Task description> Using the entries below, output exactly the lines from the one containing "RSS (193, 2344)" through the final line, both included, and no others.

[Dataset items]
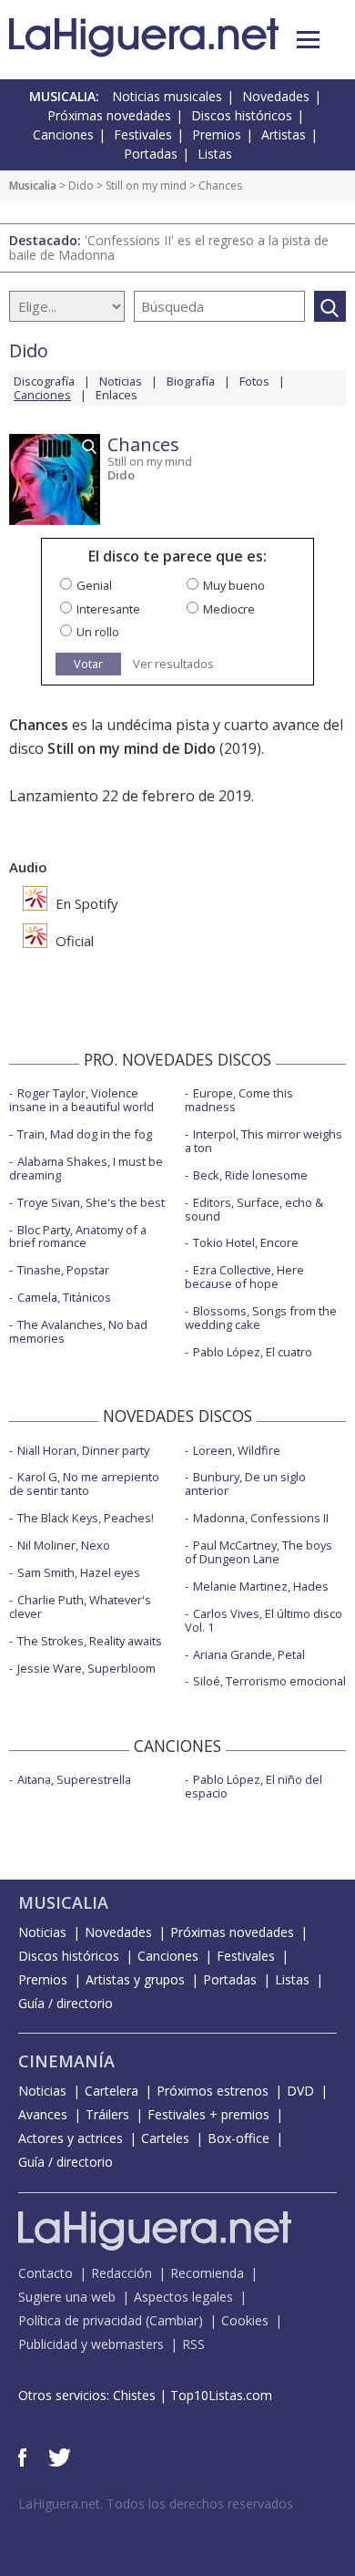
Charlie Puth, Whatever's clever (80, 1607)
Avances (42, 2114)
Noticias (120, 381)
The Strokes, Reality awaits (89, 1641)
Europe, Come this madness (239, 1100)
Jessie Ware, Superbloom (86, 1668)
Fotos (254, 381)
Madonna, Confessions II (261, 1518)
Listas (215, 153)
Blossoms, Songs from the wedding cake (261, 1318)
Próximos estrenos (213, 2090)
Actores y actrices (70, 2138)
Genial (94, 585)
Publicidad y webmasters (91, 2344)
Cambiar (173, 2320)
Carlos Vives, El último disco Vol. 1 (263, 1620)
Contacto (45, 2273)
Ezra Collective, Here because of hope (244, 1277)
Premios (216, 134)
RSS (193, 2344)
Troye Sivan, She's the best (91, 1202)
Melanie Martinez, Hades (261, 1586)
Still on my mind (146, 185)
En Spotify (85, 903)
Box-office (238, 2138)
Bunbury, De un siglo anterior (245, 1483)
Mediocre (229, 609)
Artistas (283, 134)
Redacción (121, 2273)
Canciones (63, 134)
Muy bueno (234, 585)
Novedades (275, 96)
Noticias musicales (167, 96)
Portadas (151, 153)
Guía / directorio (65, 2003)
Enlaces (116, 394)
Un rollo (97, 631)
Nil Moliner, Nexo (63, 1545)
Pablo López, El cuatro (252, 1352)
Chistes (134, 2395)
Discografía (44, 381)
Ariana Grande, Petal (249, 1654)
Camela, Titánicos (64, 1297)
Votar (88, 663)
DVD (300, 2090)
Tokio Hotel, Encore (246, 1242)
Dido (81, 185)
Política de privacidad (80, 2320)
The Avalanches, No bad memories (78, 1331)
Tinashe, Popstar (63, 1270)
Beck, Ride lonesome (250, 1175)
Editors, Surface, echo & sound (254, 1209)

Result for this task>
RSS (193, 2344)
Troye Sivan, She's the best (91, 1202)
Melanie Martinez, Hades (261, 1586)
Still on my mind (146, 185)
En Spotify (85, 903)
Box-office (238, 2138)
Bunbury, De un siglo anterior (245, 1483)
Mediocre (229, 609)
Artistas (283, 134)
Redacción (121, 2273)
Canciones (63, 134)
Muy bueno (234, 585)
Novedades (275, 96)
Noticias musicales (167, 96)
Portadas (151, 153)
Guía / directorio (65, 2003)
Enlaces (116, 394)
Un rollo (97, 631)
Nil Moliner, Nexo (63, 1545)
Pablo López, El cuatro (252, 1352)
Chistes (134, 2395)
Discografía (44, 381)
Ariana Grande, Petal (249, 1654)
Camela, Titánicos (64, 1297)
Votar (88, 663)
DVD (300, 2090)
Tokio Hotel, Encore (246, 1242)
Dido (81, 185)
Política de privacidad (80, 2320)
The Avalanches, No bad memories (78, 1331)
Tinashe, Popstar (63, 1270)
Beck, Ride lonesome (250, 1175)
Editors, Surface, echo & sound (254, 1209)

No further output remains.